Actually I noticed it mid May, but do not know when it started. We have not consciously put any special code in the site for any specific bots or referrals.

PhilC
06-28-2005, 08:25 AM
I forgot to mention that I even copied the source code of Google's cache page, saved it as an html file, opened it in a browser, and all the images loaded - and that was without them having been stored in my browser's cache. So it has to be something specific to the referring page - that's not spider checking.

Maybe your server administrator has added something that blocks requests made by Google cache pages. Blocking the referrer somewhere is the only thing can think of that could account for what's happening.

janemc
06-28-2005, 08:33 AM
Maybe your server administrator has added something that blocks requests made by Google cache pages. Blocking the referrer somewhere is the only thing can think of that could account for what's happening.

Good idea. I'll check with them and let you know as soon as I get their response. Thanks again for all this help, Phil.

PhilC
06-28-2005, 08:57 AM
I'm very interested to know the result, so don't forget :)

Just as an aside, I strongly object to search engine caches for 2 reasons. One is that they do not have permission to reproduce other people's entire pages on their own site, but they do it, and I'm sure it must be illegal. The other reason is that, not only do they reproduce other people's entire pages within their site, but they have the nerve to cause the other people's bandwidth to be used in doing it - those graphics.

I would honestly like to see all servers block all file requests from all search engine cache pages, and I would also like to see all webpages use the meta tags to disallow search engine caches. But that's just me and my little rant.

janemc
06-28-2005, 10:08 AM
I'm very interested to know the result, so don't forget :)
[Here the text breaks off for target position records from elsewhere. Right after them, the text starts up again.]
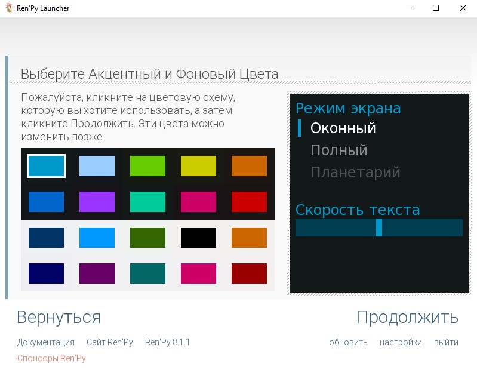Choose the bright green swatch in top row
The image size is (477, 375).
(x=147, y=165)
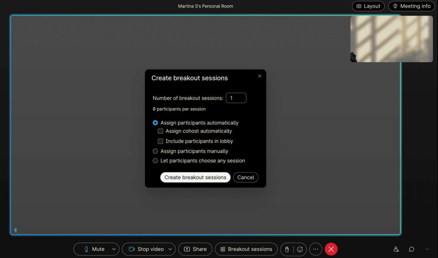This screenshot has height=258, width=438.
Task: Select Assign participants manually
Action: (155, 151)
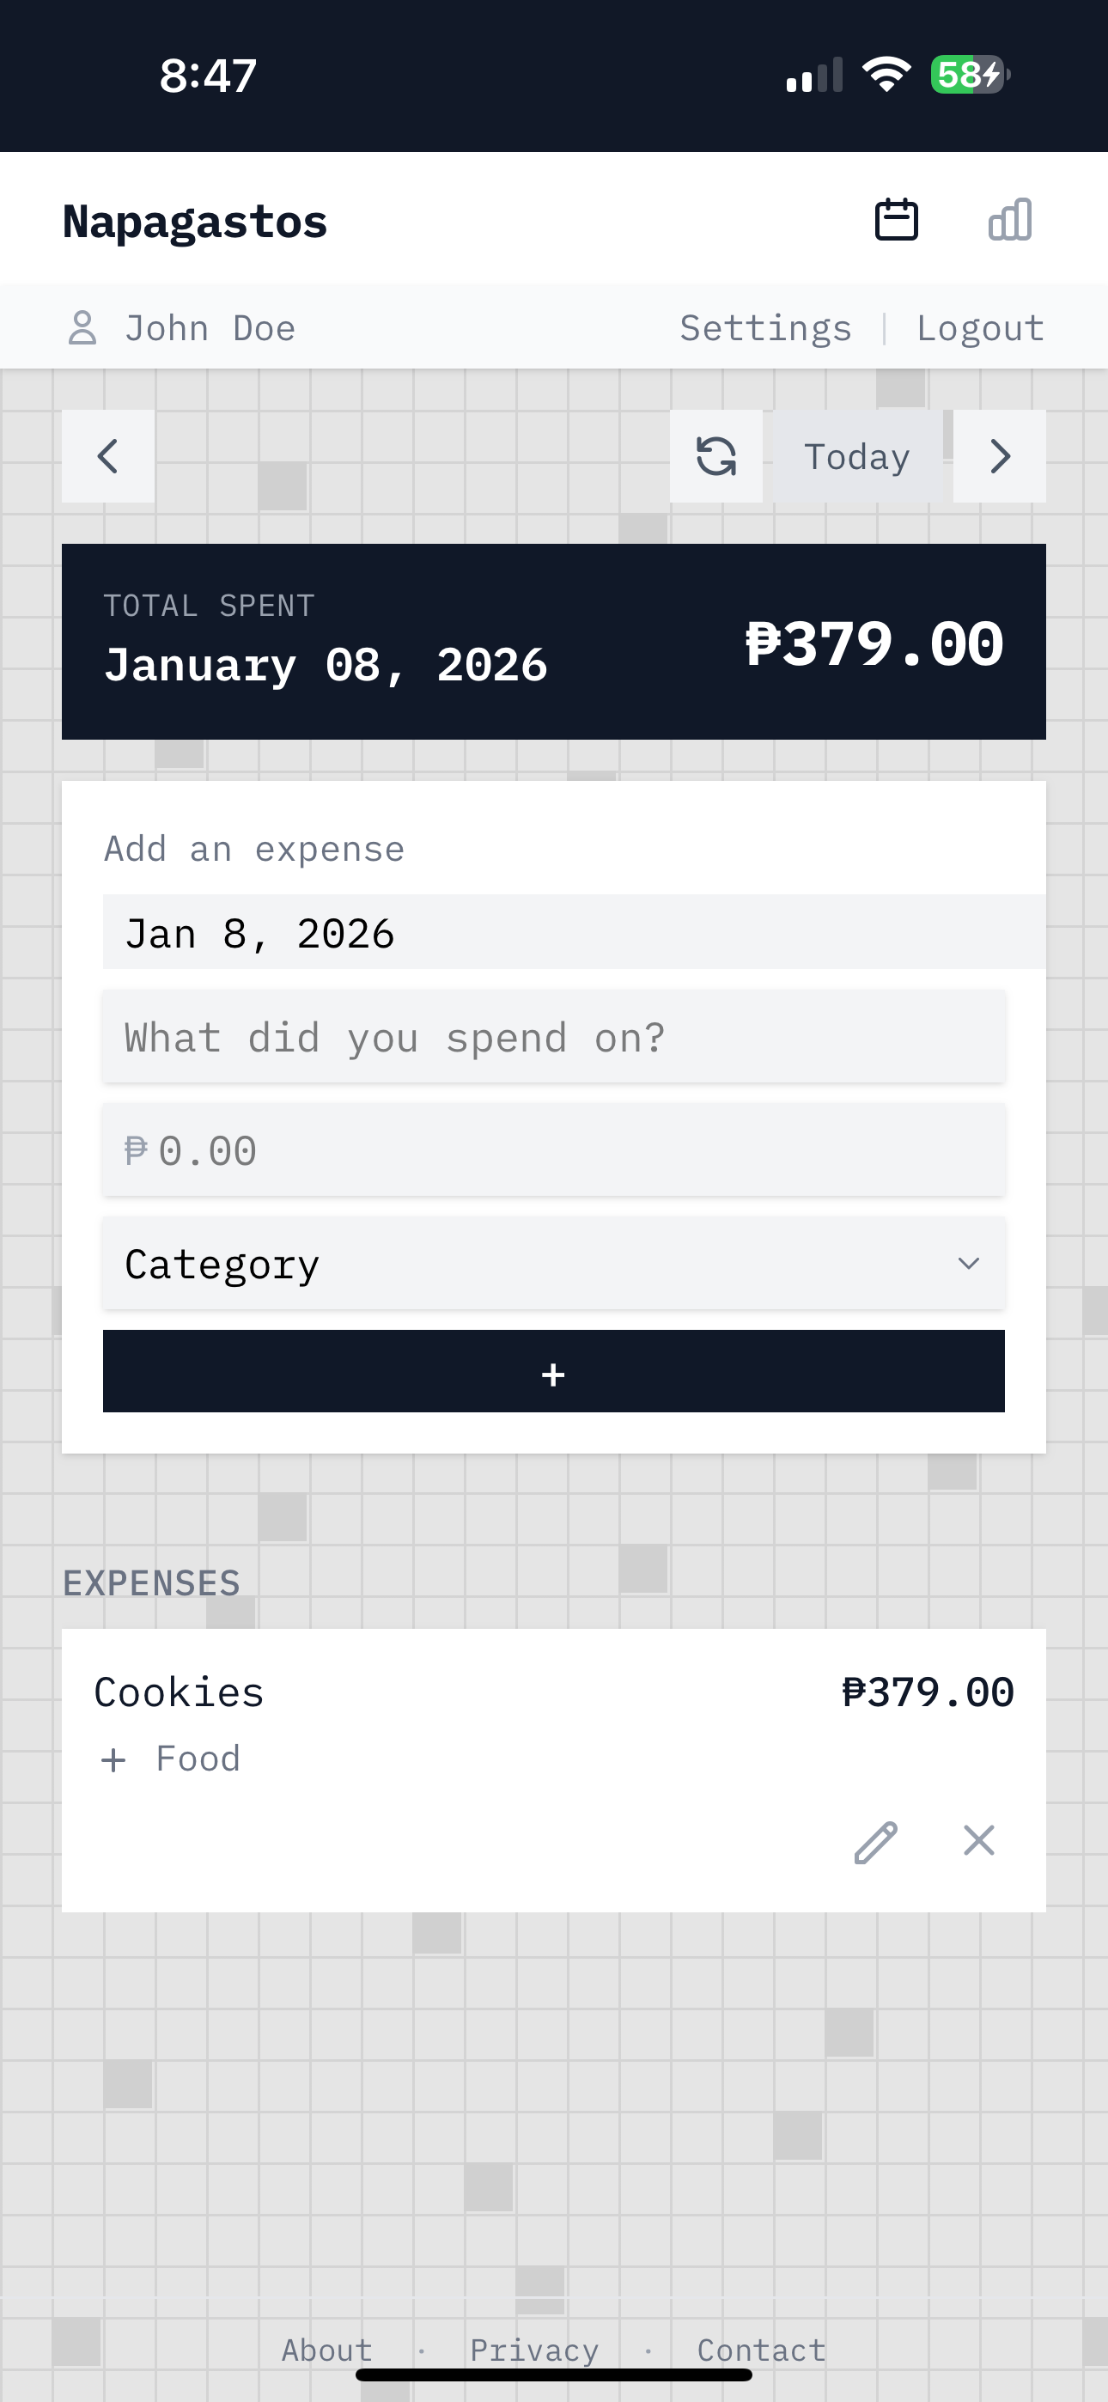
Task: Go to next day with right chevron
Action: tap(999, 457)
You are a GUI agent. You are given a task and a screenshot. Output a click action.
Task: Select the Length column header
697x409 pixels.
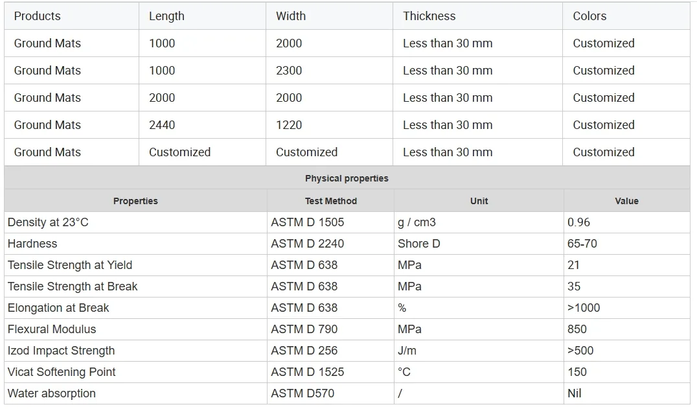166,16
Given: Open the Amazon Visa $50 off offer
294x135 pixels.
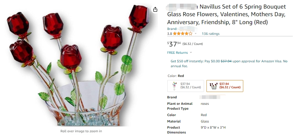Looking at the screenshot, I should (x=229, y=64).
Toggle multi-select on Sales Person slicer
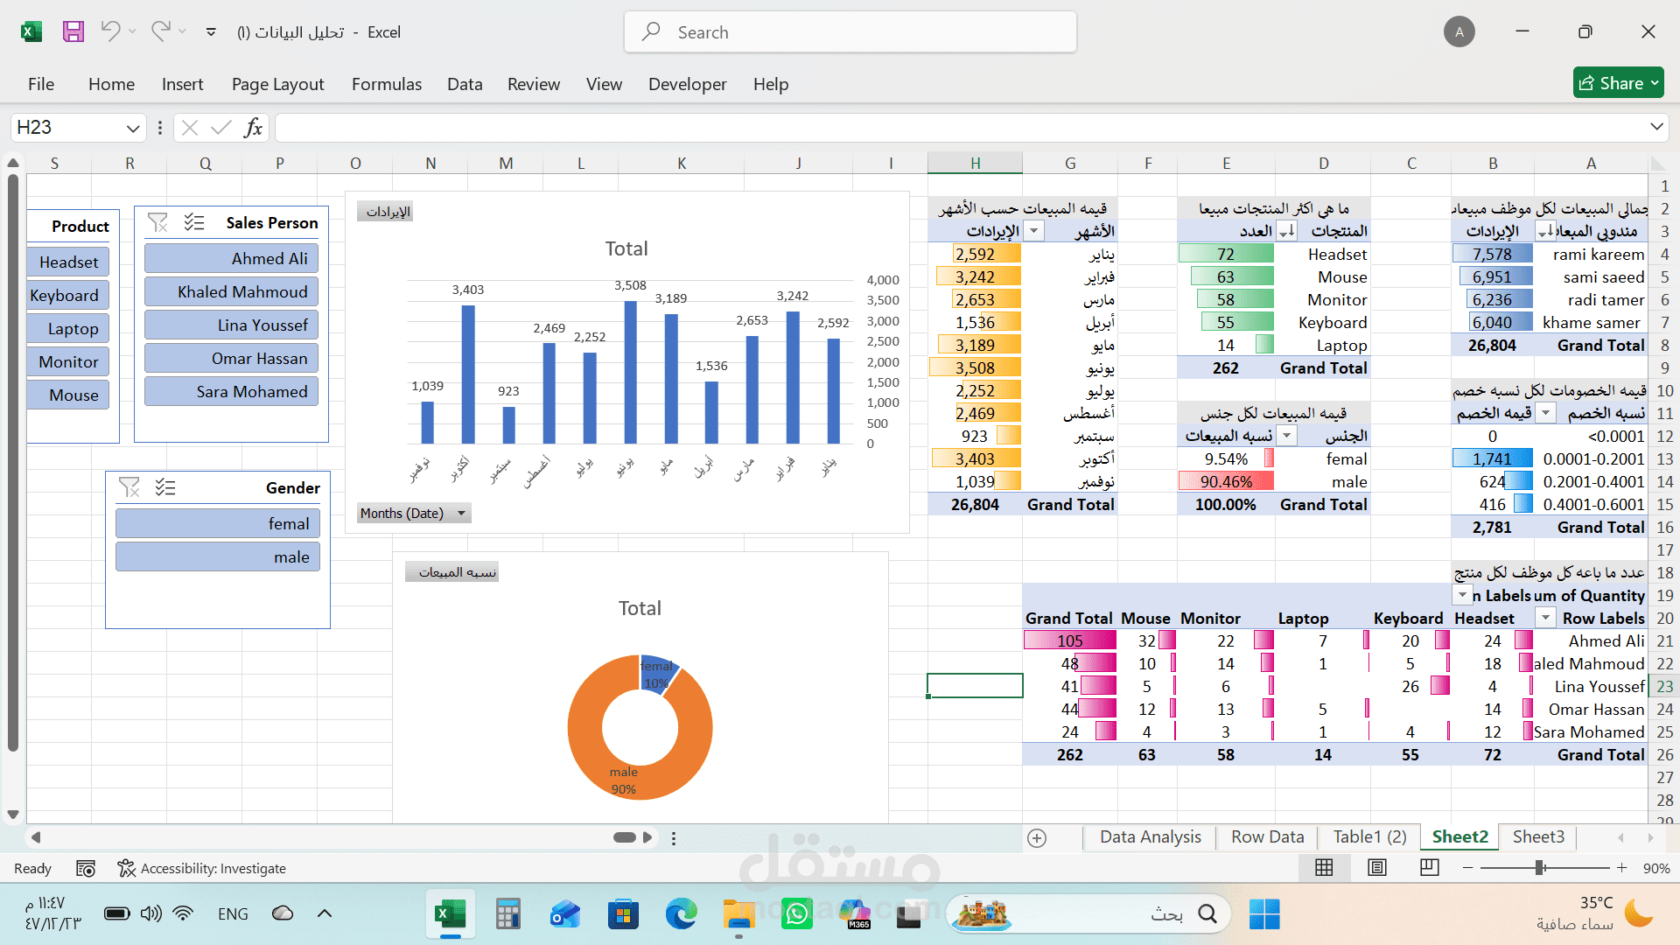 [x=194, y=223]
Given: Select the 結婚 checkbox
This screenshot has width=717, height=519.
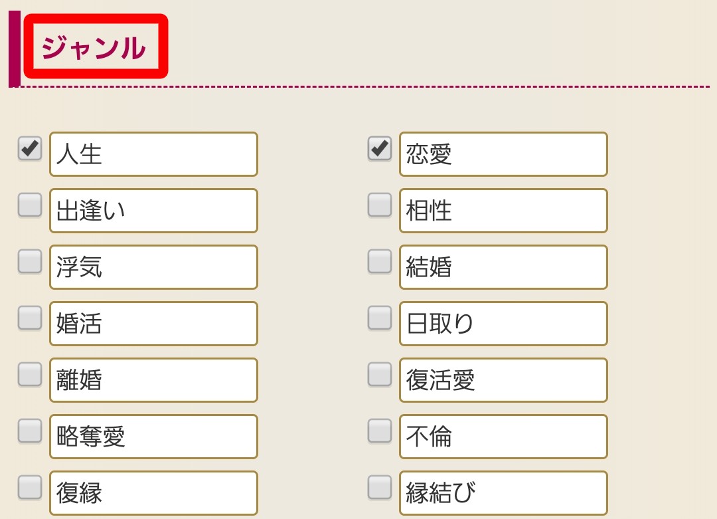Looking at the screenshot, I should coord(380,262).

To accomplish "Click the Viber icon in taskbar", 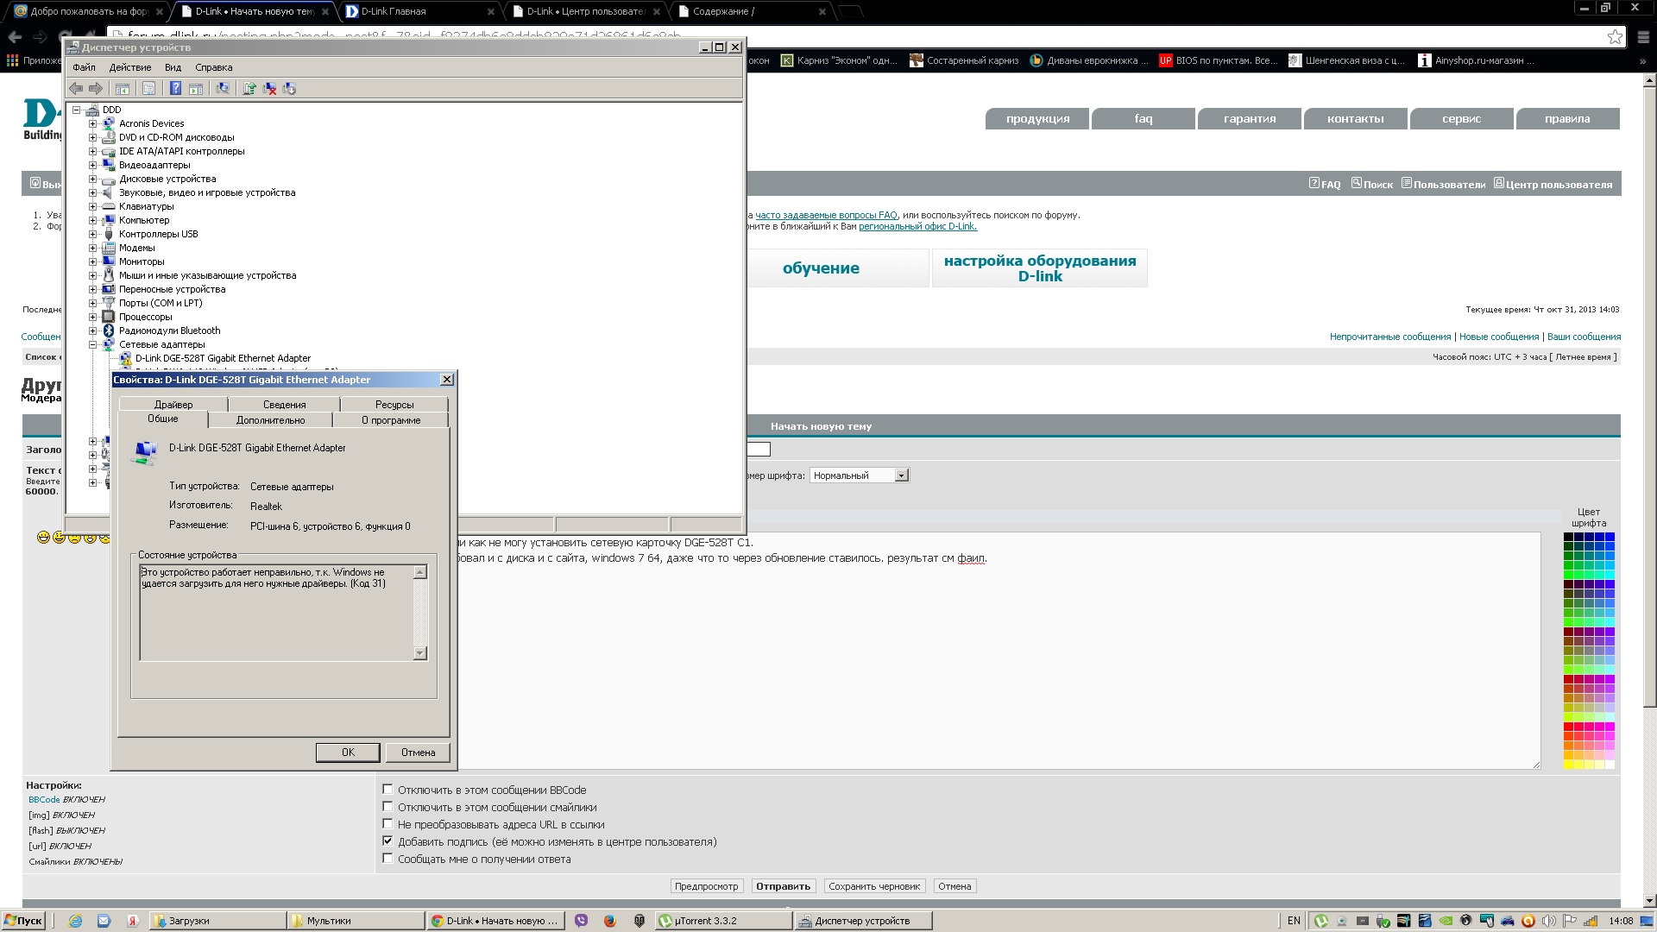I will point(581,921).
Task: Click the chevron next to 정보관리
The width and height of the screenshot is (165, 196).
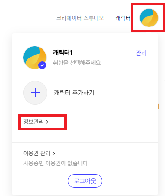Action: tap(47, 122)
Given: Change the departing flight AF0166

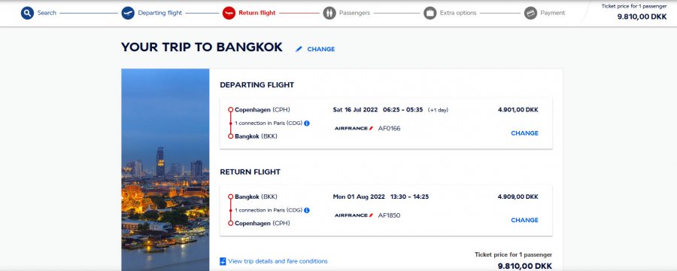Looking at the screenshot, I should [x=524, y=133].
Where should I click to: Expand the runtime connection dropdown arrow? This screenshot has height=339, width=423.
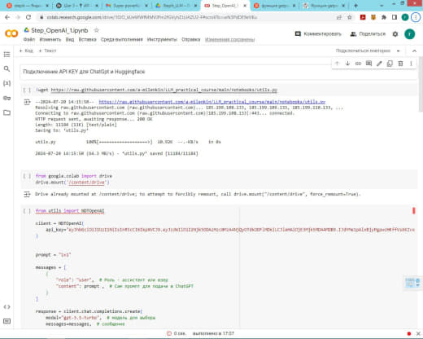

I solved the problem thanks to the lead you gave me when talking about something happening on the server level. As an oldtime content-heavy web, we have always had a a lot of theft (lifting!) of both text and images from our web. A lot of deeplinking straight to our images for example. In order to try to cut down on this, we had put up instructions in the htaccess file to only let certain domaine names link to the images. We had not specificed the google, and therefore our images were not accessible to our page in their cache. We've just altered the htaccess file, and everything is fine now.
However, we still need to find solutions to the "content borrowing" that hits us so much. Do you have experience in this? But in the meantime, thanks very much for the tip that led us to the answer.
:)

PhilC
06-28-2005, 10:13 AM
Excellent! It's good when a bit of detective work pays off :D

What's the content borrowing problem that you have? It sounds like it's worth another thread.

janemc
06-28-2005, 12:03 PM
Good idea, Phil. I'm new here, and not sure where to start that thread. It's not google specific, obviously. I looked over the different forums and did not find a logical place. Do you have a suggestion?

PhilC
06-28-2005, 01:28 PM
You're right, Jane. This being a search engine type forum, there aren't any sub-forums for general website stuff. I think the best place would be the Padded Room, which is sort of like a lobby for discussing any other subject.